Heureuse de voir la Palme d’or décernée à Justine Triet, la 10ème pour la France ! Mais estomaquée par son discours si injuste. Ce film n’aurait pu voir le jour sans notre modèle français de financement du cinéma, qui permet une diversité unique au monde. Ne l’oublions pas.
— Rima Abdul Malak (@RimaAbdulMalak) May 27, 2023
Par Twitter interposé, la ministre de la Culture, Rima Abdul Malak, a sèchement répondu à Justine Triet. Elle s’est notamment dite « estomaquée par son discours si injuste », et a rappelé que la sacro-sainte exception culturelle française permettait « une diversité unique au monde ». Il est vrai que, si l’on enlève les subventions de ce méchant pouvoir libéral, via le CNC, mais aussi l’argent versé par la région Auvergne Rhône-Alpes (du méchant Laurent Wauquiez) et par Canal + (du méchant Vincent Bolloré), on ne voit pas bien comment ce film aurait pu être réalisé. Mais bon, de même qu’il est plus facile, pour un général de plateau télé, de critiquer les options militaires prises par la France quand on a tous ses trimestres, il est plus confortable, pour une réalisatrice iconoclaste, de dénoncer le système quand on a tous ses financements.
Cependant, question mauvaise foi, Rima Abdul Malak n’est pas en reste. D’abord le modèle de l’exception culturelle française ne permet pas vraiment la diversité : les films subventionnés par le CNC aiment parler de belles rencontres entre une bourgeoise débordée et un migrant plein de sagesse. Il peut y avoir des modulations à la marge, mais les schémas sont tout de même assez répétitifs. Ensuite, l’indignation de la ministre, évidemment surjouée et ridicule, passe volontairement sous silence la première partie du discours -celle où il est question des retraites… probablement parce que cette mobilisation quasiment unanime est, elle, moins sujette à caution.
Évidemment, c’est agaçant, ces prises de paroles politiques, dans une enceinte qui n’est pas faite pour ça. C’est agaçant mais ça n’est pas nouveau.
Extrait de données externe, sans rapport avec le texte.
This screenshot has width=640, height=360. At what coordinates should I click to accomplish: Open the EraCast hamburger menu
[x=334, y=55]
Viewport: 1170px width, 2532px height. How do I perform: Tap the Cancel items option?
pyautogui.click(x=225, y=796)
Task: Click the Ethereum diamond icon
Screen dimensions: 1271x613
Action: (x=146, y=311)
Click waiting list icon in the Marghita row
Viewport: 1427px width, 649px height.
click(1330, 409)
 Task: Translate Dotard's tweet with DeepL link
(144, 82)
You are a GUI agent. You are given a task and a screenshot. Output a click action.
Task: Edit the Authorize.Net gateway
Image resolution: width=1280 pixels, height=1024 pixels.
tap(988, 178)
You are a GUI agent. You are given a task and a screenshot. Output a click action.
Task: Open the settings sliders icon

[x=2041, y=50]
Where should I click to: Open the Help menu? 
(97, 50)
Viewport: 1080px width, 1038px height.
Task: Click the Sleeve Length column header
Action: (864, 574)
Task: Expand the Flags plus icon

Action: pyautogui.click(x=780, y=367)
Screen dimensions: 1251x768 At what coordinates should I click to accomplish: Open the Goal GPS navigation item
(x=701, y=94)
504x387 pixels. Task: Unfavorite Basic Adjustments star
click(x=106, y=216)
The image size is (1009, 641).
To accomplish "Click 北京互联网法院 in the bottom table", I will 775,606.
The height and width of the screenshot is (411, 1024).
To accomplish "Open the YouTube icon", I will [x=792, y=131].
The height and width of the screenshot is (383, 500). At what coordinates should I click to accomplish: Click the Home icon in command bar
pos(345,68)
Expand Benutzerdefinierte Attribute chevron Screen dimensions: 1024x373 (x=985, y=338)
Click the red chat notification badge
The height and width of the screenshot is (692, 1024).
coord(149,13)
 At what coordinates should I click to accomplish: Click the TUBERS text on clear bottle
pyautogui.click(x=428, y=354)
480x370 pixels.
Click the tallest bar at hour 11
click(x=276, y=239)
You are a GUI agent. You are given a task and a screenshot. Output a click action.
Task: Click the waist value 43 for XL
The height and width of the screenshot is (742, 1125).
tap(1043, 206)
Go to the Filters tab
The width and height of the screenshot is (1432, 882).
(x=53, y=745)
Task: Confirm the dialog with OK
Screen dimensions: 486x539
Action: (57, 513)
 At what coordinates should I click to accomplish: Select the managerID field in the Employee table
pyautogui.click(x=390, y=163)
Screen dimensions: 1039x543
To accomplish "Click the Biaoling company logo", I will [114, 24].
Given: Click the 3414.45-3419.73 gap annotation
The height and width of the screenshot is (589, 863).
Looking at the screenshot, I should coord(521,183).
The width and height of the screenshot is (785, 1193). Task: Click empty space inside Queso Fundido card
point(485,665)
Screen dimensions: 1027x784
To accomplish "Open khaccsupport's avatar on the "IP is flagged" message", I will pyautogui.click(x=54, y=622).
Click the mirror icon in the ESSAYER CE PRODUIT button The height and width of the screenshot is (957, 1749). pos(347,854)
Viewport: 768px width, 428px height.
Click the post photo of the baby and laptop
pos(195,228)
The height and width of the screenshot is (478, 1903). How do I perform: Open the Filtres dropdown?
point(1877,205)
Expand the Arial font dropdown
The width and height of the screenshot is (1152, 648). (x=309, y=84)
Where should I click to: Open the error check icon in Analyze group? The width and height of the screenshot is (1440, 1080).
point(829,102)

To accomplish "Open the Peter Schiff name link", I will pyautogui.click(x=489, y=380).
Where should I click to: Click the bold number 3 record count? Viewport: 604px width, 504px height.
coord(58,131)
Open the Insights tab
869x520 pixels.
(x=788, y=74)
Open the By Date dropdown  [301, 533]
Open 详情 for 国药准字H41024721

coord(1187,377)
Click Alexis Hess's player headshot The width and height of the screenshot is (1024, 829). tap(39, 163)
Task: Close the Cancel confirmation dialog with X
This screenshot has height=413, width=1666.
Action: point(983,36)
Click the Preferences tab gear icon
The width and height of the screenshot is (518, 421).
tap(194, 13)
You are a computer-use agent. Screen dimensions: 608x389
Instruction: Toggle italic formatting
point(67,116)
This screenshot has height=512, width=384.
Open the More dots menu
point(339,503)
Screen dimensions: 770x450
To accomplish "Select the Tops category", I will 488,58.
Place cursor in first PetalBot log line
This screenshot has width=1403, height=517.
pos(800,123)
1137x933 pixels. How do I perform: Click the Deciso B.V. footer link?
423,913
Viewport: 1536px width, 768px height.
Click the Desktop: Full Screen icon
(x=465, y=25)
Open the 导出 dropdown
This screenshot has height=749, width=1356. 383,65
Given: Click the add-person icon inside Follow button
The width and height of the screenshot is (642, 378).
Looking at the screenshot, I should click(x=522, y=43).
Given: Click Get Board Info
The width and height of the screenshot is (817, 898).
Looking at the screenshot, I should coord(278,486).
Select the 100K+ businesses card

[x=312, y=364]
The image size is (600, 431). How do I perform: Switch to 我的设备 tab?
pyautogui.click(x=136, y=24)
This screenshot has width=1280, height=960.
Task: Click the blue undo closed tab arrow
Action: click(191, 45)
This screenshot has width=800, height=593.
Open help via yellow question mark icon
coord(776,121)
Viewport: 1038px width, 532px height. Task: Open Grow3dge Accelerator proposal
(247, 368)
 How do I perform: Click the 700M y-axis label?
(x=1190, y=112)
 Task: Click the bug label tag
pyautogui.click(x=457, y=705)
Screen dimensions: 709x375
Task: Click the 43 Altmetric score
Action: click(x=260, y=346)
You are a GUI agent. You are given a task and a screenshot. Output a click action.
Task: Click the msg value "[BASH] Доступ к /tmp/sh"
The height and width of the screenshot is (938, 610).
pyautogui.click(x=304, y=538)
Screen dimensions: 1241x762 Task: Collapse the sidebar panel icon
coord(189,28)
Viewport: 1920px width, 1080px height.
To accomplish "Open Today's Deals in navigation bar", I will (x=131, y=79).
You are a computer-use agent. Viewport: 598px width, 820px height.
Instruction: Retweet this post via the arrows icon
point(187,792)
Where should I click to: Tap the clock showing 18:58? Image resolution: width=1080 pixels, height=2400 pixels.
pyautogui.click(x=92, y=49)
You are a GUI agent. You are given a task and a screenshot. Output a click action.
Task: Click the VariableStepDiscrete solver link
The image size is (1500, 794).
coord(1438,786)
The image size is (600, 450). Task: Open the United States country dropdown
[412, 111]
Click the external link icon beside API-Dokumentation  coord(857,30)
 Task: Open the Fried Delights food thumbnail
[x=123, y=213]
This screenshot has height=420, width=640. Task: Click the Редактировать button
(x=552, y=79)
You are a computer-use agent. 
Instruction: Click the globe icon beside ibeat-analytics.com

On n’a rien demandé à Justine Triet, rien d’autre que de faire des films. Mais ce qui est tout aussi agaçant, c’est le comportement de la Macronie, très susceptible quand on ose remettre en question son message messianique et la validité de son modèle, idéologique comme économique.
Un concours de mauvaise foi entre une réalisatrice française et son ministre de tutelle : le spectacle est triste, gênant, mesquin. Désolé pour ceux qui croyaient encore à notre rayonnement culturel.